===== Exercise inputs

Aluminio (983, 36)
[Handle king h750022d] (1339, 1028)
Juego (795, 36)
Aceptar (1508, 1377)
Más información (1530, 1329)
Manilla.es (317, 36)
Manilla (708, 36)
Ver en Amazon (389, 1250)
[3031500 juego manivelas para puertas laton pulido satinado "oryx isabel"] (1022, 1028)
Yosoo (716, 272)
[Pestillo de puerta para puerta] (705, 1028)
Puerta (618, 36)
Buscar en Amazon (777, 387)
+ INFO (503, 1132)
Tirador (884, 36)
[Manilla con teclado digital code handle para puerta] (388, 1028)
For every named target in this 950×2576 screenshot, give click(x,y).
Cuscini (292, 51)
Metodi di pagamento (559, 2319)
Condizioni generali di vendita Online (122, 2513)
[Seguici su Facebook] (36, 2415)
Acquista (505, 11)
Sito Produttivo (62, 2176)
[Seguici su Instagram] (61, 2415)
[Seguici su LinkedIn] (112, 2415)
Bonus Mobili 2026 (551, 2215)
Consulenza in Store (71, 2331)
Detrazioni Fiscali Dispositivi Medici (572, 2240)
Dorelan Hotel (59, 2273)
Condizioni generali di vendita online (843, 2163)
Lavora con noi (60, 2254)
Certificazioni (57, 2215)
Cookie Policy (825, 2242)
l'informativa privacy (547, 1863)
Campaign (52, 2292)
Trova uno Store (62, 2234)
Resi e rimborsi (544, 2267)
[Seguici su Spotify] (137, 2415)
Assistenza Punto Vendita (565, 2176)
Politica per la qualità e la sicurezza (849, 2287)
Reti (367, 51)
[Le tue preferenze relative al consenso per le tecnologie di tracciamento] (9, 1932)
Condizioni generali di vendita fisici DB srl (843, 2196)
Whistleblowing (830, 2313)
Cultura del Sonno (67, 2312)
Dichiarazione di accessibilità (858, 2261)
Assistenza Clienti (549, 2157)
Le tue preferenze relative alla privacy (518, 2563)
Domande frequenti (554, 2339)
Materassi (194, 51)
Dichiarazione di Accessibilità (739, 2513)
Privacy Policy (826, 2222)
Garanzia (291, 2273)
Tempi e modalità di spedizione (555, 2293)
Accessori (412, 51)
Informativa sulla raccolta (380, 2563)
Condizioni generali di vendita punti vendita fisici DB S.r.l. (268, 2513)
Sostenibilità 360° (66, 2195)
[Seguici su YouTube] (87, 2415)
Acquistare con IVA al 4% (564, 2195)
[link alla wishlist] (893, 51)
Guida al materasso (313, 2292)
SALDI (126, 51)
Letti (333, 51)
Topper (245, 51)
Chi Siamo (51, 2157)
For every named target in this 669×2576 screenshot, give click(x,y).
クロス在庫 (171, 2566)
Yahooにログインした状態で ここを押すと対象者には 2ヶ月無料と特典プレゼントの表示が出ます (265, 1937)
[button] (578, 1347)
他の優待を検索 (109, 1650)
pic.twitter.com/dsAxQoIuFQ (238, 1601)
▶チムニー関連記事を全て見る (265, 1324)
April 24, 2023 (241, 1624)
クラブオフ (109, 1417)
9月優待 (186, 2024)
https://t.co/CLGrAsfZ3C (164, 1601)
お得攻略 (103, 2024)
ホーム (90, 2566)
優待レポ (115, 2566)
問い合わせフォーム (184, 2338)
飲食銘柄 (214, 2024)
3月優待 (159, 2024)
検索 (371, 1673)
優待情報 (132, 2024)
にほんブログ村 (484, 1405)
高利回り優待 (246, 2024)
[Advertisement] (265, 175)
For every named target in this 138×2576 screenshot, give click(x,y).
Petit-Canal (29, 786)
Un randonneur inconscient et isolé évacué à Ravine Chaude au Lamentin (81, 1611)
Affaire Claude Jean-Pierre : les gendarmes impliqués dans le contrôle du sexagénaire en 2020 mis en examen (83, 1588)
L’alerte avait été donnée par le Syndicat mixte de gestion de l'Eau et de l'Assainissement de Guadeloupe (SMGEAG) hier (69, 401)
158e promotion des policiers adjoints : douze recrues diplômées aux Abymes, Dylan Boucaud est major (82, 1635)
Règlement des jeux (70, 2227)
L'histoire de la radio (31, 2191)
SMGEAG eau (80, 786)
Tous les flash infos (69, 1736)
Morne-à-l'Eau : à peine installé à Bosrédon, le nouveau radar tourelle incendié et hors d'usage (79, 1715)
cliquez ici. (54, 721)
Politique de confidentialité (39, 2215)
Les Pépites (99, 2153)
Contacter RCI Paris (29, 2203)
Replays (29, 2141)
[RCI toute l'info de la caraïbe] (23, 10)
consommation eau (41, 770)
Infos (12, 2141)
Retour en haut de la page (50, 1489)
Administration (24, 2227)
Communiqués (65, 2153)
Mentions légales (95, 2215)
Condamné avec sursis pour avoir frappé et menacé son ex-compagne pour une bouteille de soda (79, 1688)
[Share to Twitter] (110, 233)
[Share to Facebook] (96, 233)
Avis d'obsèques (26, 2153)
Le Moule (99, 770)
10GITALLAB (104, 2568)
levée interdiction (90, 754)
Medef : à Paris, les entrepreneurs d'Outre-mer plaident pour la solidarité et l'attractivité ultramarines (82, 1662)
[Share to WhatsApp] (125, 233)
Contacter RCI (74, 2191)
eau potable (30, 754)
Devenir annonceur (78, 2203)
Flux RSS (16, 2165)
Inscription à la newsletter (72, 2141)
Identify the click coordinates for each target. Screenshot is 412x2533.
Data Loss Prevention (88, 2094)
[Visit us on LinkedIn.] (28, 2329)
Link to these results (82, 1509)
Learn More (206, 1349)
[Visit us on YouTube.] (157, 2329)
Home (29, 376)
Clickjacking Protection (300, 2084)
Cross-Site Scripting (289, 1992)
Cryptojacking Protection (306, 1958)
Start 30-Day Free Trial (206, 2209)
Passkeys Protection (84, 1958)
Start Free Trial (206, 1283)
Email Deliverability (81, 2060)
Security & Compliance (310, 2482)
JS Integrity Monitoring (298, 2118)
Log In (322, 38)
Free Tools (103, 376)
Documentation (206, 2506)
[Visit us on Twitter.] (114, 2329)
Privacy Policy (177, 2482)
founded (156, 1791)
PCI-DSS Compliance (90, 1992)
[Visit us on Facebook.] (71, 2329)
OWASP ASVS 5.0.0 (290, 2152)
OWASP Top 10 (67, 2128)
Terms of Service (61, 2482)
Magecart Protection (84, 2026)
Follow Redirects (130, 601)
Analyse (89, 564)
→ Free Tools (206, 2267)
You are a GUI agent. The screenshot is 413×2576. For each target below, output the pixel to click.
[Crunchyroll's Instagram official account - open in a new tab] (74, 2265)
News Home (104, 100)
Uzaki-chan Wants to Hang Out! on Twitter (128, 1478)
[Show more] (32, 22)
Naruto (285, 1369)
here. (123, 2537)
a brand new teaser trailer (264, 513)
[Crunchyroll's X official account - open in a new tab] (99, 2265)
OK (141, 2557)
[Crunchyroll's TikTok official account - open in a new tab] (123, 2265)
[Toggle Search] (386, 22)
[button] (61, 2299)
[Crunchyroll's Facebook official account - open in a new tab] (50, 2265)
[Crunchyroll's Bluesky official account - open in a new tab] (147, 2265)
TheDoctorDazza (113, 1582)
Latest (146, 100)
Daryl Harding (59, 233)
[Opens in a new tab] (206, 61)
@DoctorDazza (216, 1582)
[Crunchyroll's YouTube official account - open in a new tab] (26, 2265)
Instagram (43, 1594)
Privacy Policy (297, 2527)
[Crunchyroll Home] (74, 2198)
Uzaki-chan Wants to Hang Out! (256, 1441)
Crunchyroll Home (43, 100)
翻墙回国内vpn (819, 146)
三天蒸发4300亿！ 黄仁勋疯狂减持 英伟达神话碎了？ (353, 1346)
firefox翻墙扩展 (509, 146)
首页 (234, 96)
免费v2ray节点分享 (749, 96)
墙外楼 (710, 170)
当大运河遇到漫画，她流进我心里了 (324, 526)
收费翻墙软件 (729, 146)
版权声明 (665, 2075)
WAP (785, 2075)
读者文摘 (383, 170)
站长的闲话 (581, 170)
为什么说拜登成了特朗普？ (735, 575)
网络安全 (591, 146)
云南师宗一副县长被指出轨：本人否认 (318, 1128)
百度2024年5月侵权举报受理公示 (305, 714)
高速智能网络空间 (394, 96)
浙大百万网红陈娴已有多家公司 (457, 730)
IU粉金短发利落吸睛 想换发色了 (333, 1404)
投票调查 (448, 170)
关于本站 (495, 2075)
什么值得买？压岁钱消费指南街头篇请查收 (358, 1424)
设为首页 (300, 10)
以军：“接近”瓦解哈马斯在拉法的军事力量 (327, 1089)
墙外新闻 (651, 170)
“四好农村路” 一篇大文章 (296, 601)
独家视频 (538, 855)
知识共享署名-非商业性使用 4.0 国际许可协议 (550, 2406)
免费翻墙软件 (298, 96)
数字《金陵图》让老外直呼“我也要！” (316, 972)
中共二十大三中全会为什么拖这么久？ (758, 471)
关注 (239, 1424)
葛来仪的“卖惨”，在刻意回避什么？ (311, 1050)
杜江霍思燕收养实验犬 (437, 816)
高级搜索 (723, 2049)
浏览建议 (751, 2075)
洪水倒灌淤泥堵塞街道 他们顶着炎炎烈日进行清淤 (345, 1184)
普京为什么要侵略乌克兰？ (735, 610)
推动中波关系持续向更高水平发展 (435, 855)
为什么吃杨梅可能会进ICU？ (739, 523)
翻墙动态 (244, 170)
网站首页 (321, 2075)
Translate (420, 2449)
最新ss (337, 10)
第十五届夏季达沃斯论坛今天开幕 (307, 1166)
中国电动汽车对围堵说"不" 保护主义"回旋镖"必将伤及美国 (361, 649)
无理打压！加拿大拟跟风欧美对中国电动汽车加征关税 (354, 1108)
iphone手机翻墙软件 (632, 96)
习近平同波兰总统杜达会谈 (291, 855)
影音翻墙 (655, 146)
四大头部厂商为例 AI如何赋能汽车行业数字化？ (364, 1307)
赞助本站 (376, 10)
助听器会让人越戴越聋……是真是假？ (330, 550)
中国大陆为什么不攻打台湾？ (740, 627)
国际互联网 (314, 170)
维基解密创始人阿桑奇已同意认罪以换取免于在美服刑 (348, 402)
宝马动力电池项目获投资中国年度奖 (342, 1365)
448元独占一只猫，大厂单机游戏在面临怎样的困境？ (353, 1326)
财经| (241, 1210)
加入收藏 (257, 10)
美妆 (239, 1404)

==========

* **Task**
From the line holding "一篇大文章 (296, 601)" to the line holding "浏览建议 (751, 2075)", inclusive, restate each line above exactly as written.

* **Reply**
“四好农村路” 一篇大文章 (296, 601)
独家视频 (538, 855)
知识共享署名-非商业性使用 4.0 国际许可协议 (550, 2406)
免费翻墙软件 (298, 96)
数字《金陵图》让老外直呼“我也要！” (316, 972)
中共二十大三中全会为什么拖这么久？ (758, 471)
关注 (239, 1424)
葛来仪的“卖惨”，在刻意回避什么？ (311, 1050)
杜江霍思燕收养实验犬 (437, 816)
高级搜索 (723, 2049)
浏览建议 (751, 2075)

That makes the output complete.